## WHAT THE TASK ASKS
Nothing but the lines from the one containing "Image resolution: width=735" to the end of the data should be copied, exactly, and the pictures stay out.

## EXCERPTED DATA

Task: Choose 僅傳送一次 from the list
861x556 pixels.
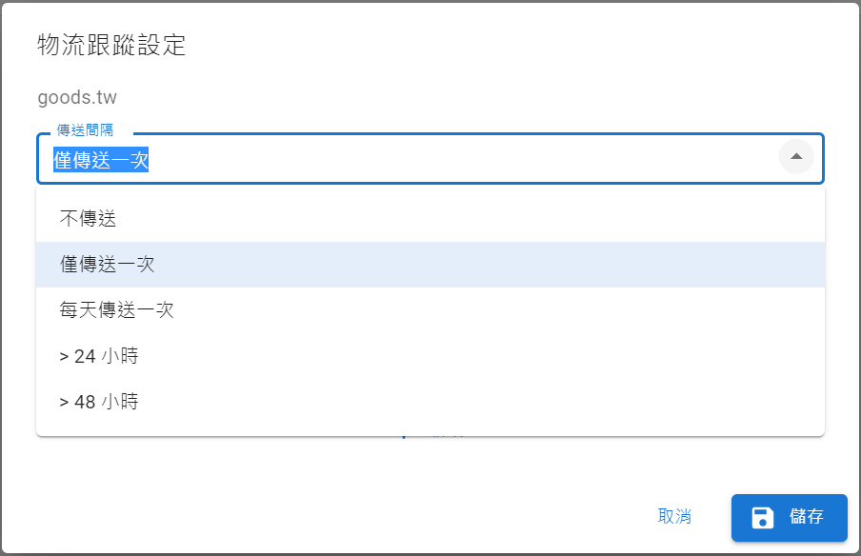Action: (x=431, y=264)
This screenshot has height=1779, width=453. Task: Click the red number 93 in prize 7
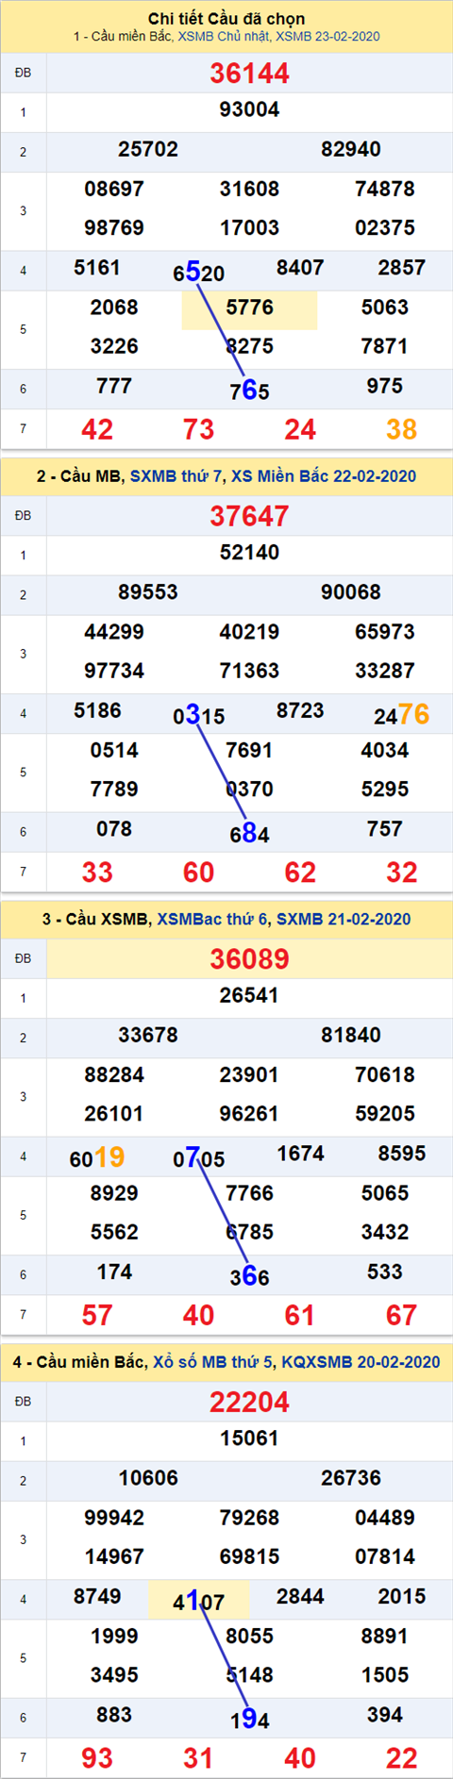tap(97, 1758)
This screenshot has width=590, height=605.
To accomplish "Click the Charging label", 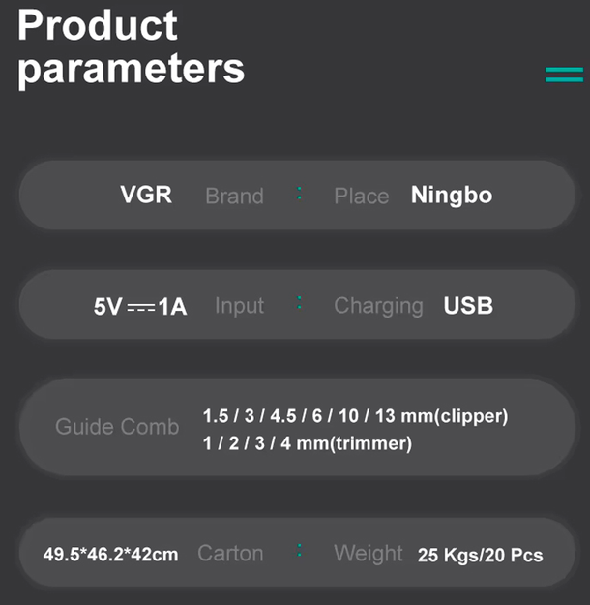I will [378, 306].
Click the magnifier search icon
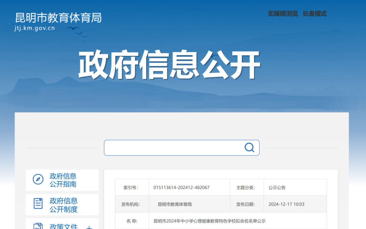The image size is (366, 229). (249, 147)
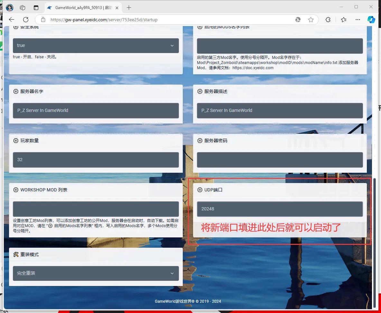381x313 pixels.
Task: Click the page vertical scrollbar
Action: (x=374, y=241)
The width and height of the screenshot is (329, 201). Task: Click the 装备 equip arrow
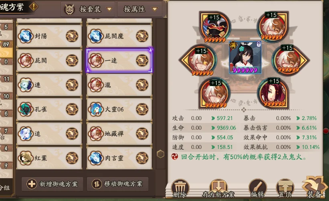(x=314, y=187)
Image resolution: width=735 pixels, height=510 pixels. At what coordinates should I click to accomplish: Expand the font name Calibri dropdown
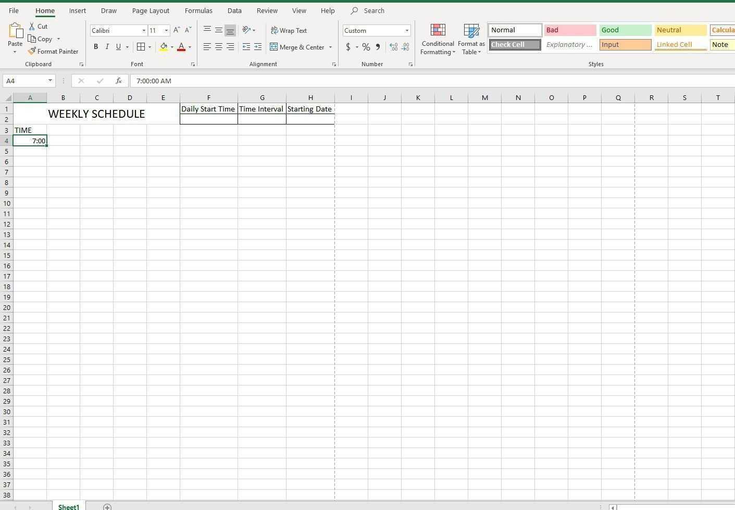coord(144,30)
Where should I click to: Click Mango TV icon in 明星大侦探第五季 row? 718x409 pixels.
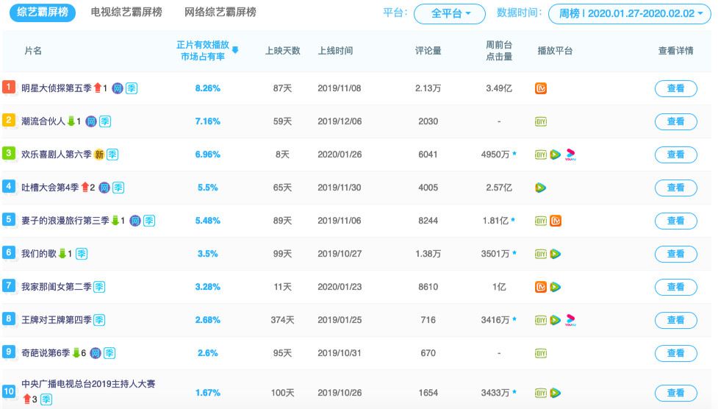click(x=541, y=88)
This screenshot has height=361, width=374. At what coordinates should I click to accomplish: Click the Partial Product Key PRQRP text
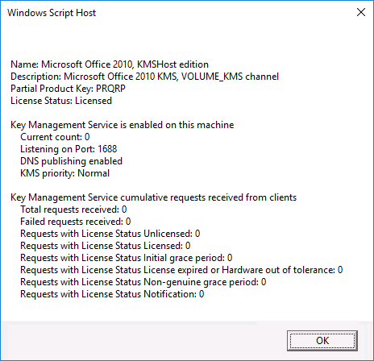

## RESPONSE BELOW
Image resolution: width=735 pixels, height=510 pixels. At what coordinates should I click to accomplish: Expand the font name Calibri dropdown
coord(144,30)
Where should I click to: Click Mango TV icon in 明星大侦探第五季 row? 718x409 pixels.
click(x=541, y=88)
This screenshot has height=361, width=374. At what coordinates should I click to accomplish: Click the Partial Product Key PRQRP text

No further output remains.